[Python-Dev] PEP 343 and __with__

Jason Orendorff jason.orendorff at gmail.com
Mon Oct 3 18:37:22 CEST 2005

I'm -1 on PEP 343.  It seems ...complex.  And even with all the
complexity, I *still* won't be able to type

    with self.lock: ...

which I submit is perfectly reasonable, clean, and clear.  Instead I
have to type

    with locking(self.lock): ...

where locking() is apparently either a new builtin, a standard library
function, or some 6-line contextmanager I have to write myself.

So I have two suggestions.

1.  I didn't find any suggestion of a __with__() method in the
archives.  So I feel I should suggest it.  It would work just like

    class RLock:
        def __with__(self):

__with__() always returns a new context manager object.  Just as with
iterators, a context manager object has "cm.__with__() is cm".

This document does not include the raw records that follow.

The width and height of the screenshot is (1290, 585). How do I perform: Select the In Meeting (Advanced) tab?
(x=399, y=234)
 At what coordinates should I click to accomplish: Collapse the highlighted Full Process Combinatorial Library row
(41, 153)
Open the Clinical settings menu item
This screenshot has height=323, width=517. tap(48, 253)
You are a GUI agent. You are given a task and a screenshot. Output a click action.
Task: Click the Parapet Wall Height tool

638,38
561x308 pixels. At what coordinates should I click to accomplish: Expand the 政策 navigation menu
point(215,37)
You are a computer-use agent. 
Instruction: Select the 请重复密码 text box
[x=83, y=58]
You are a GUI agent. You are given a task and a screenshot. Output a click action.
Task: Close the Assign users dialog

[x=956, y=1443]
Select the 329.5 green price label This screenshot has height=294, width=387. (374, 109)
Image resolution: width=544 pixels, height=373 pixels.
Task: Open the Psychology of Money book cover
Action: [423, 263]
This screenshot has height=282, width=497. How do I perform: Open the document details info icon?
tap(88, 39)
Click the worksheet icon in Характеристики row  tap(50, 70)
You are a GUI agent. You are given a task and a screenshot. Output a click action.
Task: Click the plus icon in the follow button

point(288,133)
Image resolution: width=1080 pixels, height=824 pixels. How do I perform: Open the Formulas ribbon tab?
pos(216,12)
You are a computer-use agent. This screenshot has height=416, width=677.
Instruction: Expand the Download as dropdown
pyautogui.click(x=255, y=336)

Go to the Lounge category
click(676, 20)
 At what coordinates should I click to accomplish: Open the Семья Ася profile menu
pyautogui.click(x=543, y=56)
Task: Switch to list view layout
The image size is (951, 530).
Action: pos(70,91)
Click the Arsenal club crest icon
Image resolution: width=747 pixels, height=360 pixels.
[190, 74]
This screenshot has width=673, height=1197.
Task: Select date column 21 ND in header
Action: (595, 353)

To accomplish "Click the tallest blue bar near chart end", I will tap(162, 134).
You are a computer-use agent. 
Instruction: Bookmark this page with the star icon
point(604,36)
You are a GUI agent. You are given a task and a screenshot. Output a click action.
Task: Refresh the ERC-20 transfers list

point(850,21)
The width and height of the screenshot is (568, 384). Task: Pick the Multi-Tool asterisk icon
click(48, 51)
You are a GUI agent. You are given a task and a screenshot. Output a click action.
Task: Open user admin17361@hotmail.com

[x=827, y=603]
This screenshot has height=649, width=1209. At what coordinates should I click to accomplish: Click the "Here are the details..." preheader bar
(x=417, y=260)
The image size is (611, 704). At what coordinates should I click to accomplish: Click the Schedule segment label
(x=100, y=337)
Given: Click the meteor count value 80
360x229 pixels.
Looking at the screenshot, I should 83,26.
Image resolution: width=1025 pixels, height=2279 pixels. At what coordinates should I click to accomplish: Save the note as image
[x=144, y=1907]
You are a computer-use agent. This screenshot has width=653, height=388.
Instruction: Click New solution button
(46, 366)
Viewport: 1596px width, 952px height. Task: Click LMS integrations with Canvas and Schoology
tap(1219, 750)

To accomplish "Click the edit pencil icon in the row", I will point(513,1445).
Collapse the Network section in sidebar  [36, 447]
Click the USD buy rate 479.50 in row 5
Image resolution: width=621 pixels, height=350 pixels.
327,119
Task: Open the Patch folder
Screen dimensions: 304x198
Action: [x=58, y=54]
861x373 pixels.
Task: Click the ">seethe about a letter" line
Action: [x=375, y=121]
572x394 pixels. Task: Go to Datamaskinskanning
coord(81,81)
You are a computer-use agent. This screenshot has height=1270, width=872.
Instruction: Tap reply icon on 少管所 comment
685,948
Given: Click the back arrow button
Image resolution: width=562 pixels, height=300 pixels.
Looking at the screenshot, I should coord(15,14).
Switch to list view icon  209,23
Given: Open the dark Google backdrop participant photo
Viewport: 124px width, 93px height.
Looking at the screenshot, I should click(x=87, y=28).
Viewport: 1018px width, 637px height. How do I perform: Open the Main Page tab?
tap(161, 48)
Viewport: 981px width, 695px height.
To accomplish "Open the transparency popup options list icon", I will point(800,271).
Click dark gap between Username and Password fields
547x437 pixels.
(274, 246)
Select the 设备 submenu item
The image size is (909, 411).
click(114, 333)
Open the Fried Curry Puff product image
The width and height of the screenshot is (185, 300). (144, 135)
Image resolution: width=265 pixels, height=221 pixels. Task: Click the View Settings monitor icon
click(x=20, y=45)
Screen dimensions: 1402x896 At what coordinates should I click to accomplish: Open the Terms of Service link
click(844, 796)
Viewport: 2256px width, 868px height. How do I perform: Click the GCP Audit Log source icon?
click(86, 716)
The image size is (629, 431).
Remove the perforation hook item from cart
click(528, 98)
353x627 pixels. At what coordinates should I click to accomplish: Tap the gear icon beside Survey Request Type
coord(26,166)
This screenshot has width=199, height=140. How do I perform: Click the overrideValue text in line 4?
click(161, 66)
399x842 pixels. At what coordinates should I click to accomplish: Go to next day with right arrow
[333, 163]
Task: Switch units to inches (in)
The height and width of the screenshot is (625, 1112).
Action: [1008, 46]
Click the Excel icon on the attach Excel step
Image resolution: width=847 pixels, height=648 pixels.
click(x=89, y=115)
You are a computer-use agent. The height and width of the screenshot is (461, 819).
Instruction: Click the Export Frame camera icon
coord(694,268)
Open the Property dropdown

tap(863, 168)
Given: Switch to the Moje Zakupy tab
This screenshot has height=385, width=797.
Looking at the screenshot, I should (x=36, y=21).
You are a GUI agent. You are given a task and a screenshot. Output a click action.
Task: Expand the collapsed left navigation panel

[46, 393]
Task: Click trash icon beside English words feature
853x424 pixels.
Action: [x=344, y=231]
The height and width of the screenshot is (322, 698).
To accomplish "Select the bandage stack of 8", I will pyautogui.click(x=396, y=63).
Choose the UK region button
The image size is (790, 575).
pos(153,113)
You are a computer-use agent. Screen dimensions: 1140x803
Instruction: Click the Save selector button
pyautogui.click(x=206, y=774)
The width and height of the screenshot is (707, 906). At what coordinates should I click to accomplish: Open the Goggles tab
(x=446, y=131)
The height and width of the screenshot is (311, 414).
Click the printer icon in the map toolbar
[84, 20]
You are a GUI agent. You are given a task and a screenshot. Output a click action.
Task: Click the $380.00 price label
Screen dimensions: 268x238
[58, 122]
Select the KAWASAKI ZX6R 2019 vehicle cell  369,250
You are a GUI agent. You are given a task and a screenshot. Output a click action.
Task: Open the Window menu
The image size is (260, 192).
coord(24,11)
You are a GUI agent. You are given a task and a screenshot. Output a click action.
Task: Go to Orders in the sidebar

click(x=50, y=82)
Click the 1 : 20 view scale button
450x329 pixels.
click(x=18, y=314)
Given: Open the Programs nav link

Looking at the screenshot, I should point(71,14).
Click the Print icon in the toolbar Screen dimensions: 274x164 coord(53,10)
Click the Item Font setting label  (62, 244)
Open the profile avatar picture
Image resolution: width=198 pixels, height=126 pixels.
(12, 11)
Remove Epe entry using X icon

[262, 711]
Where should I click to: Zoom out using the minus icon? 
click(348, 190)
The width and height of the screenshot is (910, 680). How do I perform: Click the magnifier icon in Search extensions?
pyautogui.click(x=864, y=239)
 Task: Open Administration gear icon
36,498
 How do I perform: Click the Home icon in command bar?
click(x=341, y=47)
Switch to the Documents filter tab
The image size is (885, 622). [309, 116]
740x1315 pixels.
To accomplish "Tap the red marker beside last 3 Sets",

The 'with' statement would call __with__(), of course.

Optionally, the type constructor could magically apply @contextmanager
to __with__() if it's a generator, which is the usual case.  It looks
like it already does similar magic with __new__().  Perhaps this is
too cute though.

2.  More radical:  Let's get rid of __enter__() and __exit__().  The
only example in PEP 343 that uses them is Example 4, which exists only
to show that "there's more than one way to do it". It all seems fishy
to me.  Why not get rid of them and use only __with__()?  In this
scenario, Python would expect __with__() to return a coroutine (not to
say "iterator") that yields exactly once.

Then the "@contextmanager" decorator wouldn't be needed on __with__(),
and neither would any type constructor magic.

The only drawback I see is that context manager methods implemented in
C will work differently from those implemented in Python.  Since C
doesn't have coroutines, I imagine there would have to be enter() and
exit() slots.  Maybe this is a major design concern; I don't know.

My apologies if this is redundant or unwelcome at this date.